Erika Kwade

Die Künstlerin Erika Kwade wurde in Wuppertal geboren. Nach dem Zweiten Weltkrieg führte sie ihr Weg als Au-pair nach Paris, wo sich durch ihre regelmäßigen Besuche in den Museen der Stadt den Entschluss, eine künstlerische Laufbahn einzuschlagen, verfestigte.

Um ihren Wunsch zu verwirklichen, entschied sie sich für ein Studium zur Kostümbildnerin in Düsseldorf. Die Voraussetzung dafür schuf sie mit einer Ausbildung zur Herrenschneiderin. In den Wirren der Nachkriegszeit folgte sie dem Ruf einer Verwandten nach Nordhorn, wo sie zunächst in einem Textilgeschäft aushalf. Aus dieser Übergangslösung entwickelte sich eine langjährige Tätigkeit, die sie bis zu ihrer Verrentung ausübte.

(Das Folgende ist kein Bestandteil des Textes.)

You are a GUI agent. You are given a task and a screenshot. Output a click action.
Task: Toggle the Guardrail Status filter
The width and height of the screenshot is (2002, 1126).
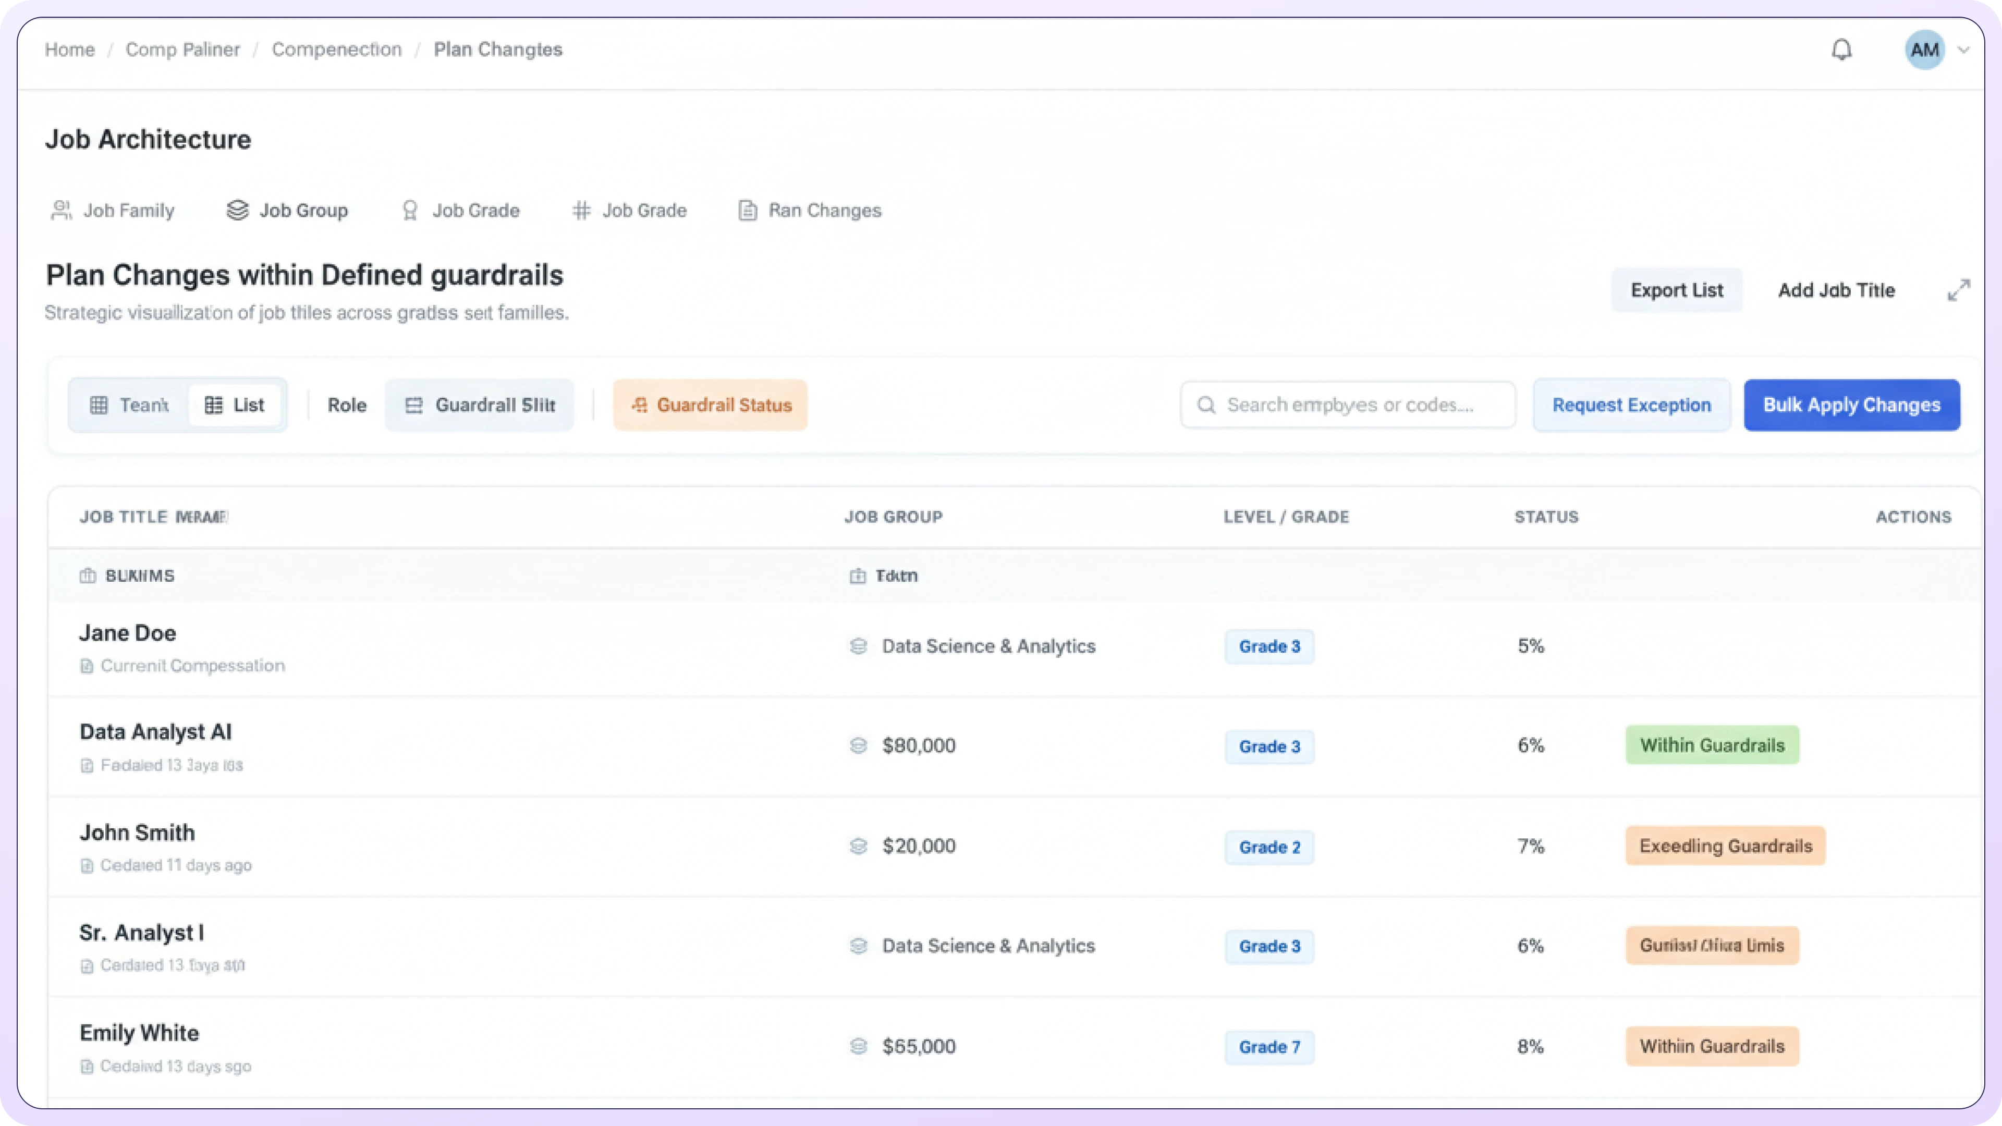pos(710,405)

Trotz ihrer beruflichen Verpflichtungen blieb Erika Kwade der Kunst stets treu. Ihr künstlerisches Schaffen konzentriert sich vor allem auf Ton- und Steinzeugskulpturen. Ein zentrales Motiv, das sich durch ihr gesamtes Werk zieht, ist das Thema des „Paares“: Zwei Formen, die in ihrer Annäherung zueinander erst Vollkommenheit erreichen und so den Prozess von Entwicklung und Beziehung auf eindrucksvolle Weise sichtbar machen.